Natural-language programming isn’t quite available yet, although Stephen Wolfram’s just-announced Wolfram language is certainly very promising. Even before natural language programming, however, within the next year or so we should begin to see some app developers releasing meta-apps -- smartphone apps that connect easily with other smartphone apps, Web sites, and physical sensors, in order to coordinate their actions and provide a more convenient, customized experience for consumers. (EasilyDo is one example of an app that is approaching this capability, for instance, but I'm sure I'm overlooking many more, similar apps).

In the near future, when you start to pack for your next business trip you might be able to ensure that you automatically get an email or text message with the weather forecast for your destination, along with a current traffic report for the drive to the airport, because you yourself will have connected the calendar app, the trip planning app, and the weather app on your smartphone, along with a command to push the information to you at the appropriate time.
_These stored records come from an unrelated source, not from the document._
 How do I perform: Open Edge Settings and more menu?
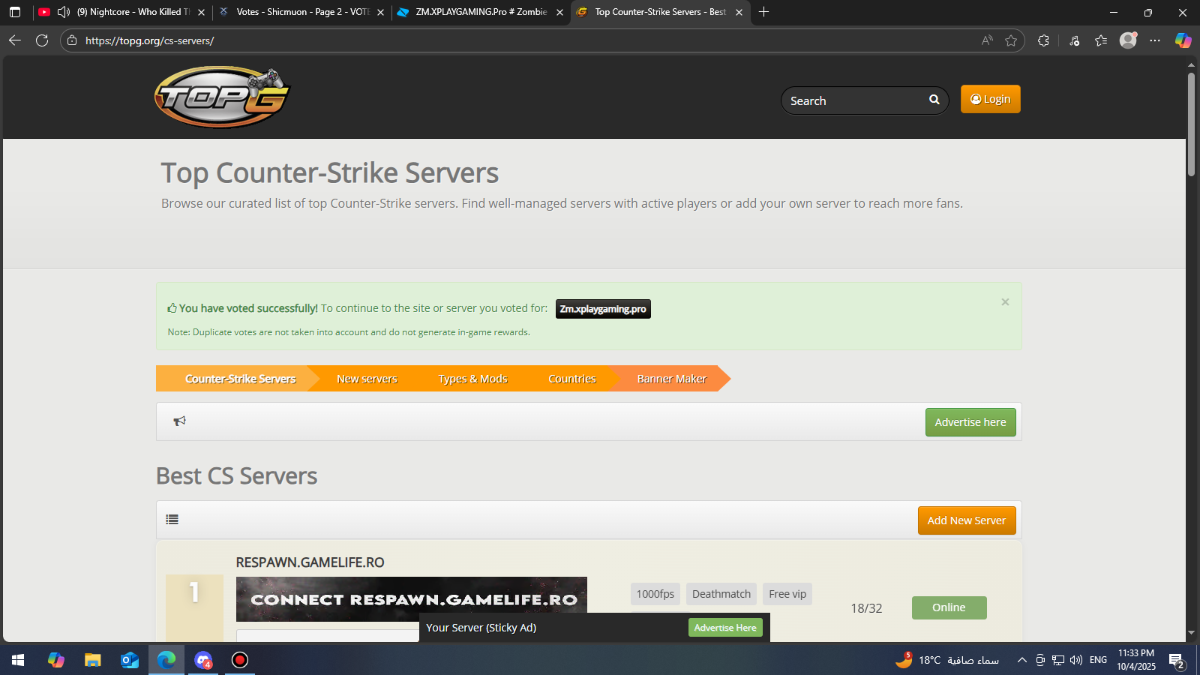pyautogui.click(x=1155, y=41)
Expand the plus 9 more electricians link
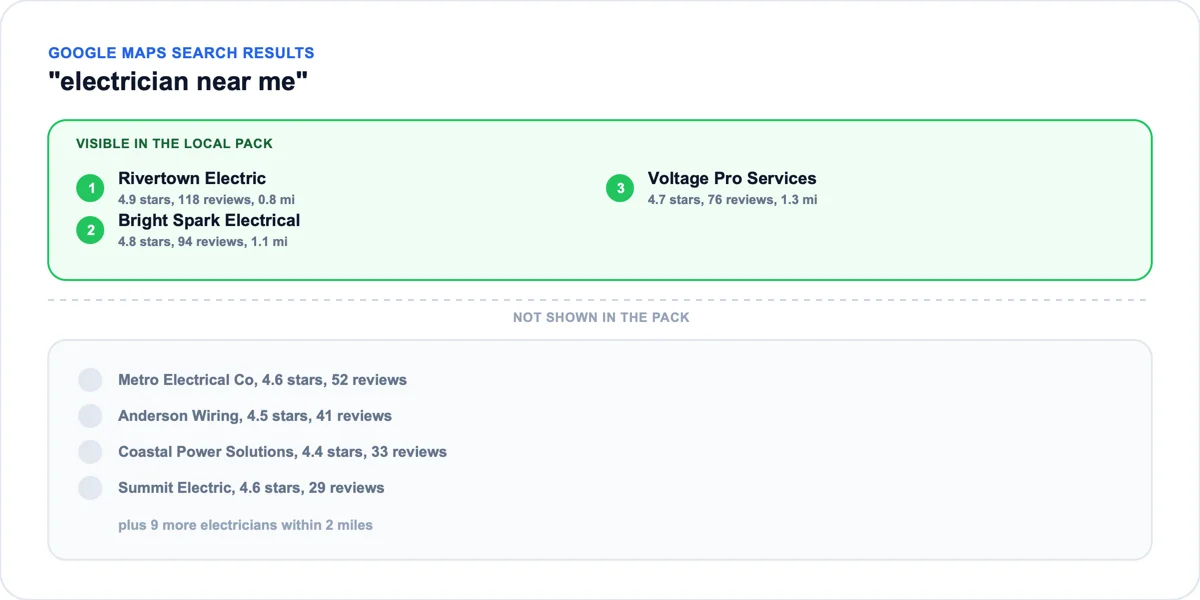The width and height of the screenshot is (1200, 600). pos(245,525)
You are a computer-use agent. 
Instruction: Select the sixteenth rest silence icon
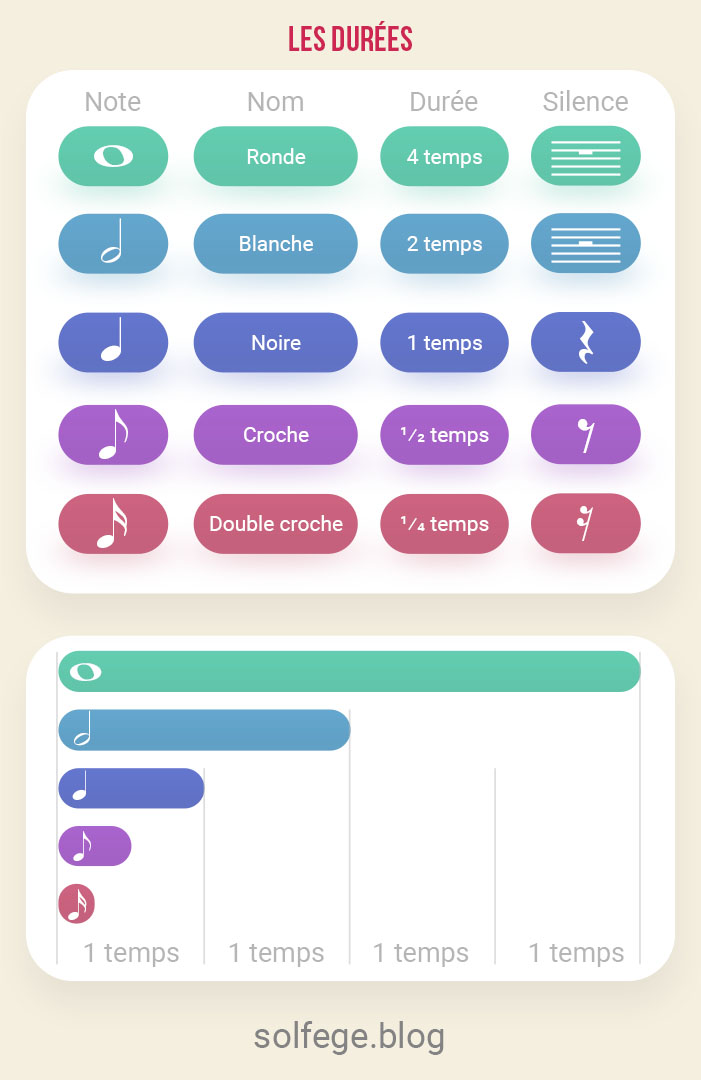(x=586, y=523)
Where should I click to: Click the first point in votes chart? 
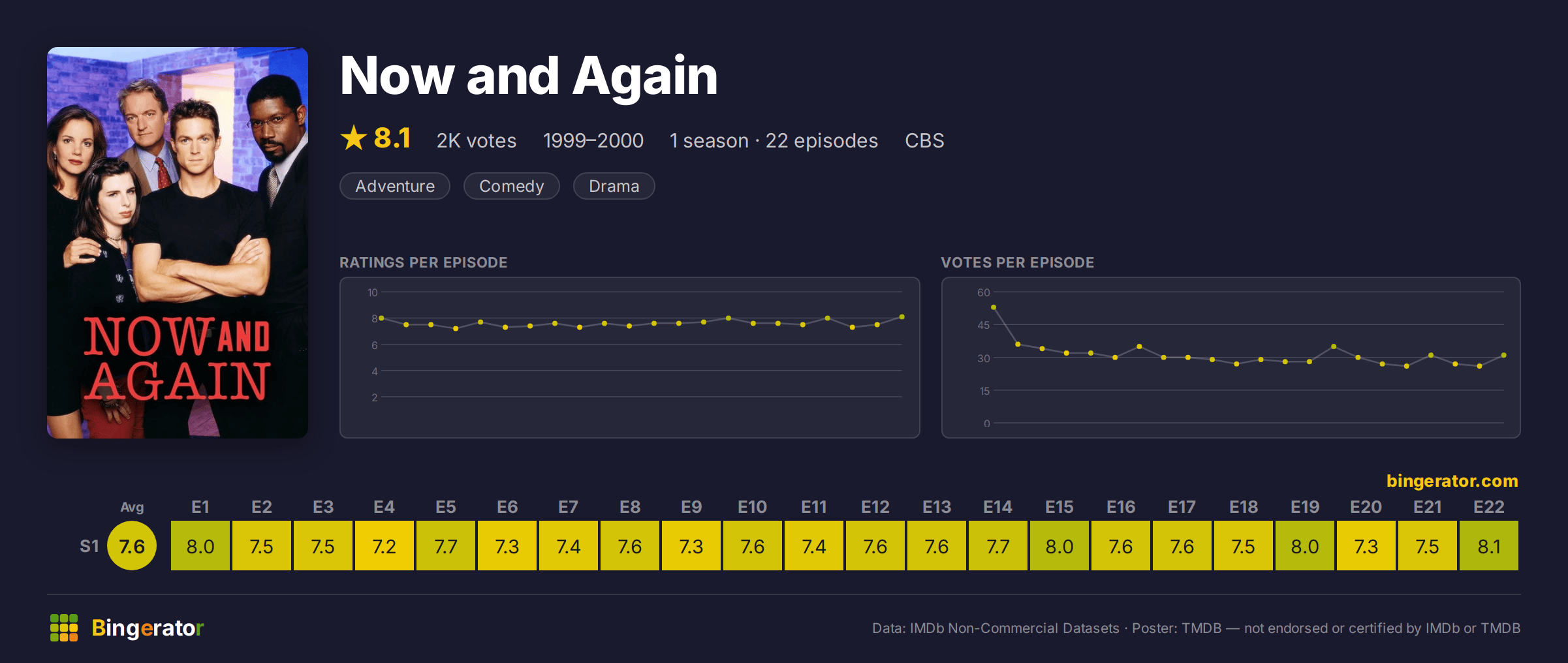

Or perhaps the second (or third, or fourth) time you call up an individual stock price an app you designed yourself will automatically load it into the table of prices you regularly monitor. Or maybe when you check out a restaurant’s reviews, your app will do your social filtering by first calling up any reviews submitted by your friends, or by the friends of your friends, for your attention.

Consumers who can’t even do long division will soon be using algorithms to improve their shopping, in much the same way marketers use algorithms to improve their selling. So in addition to algorithms, watch for apps that you can design and install all by yourself, even if you know nothing about how to “code.”

Today, big marketing companies use servers, databases, automation, andpredictive analytics to sell more effectively to you. But as technology continues to hurtle into smaller and faster devices, you'll soon be able to use these same methods to manage your own life more effectively, including your buying decisions.

In addition to "one to one" marketing, start getting prepared for "bot to bot" marketing.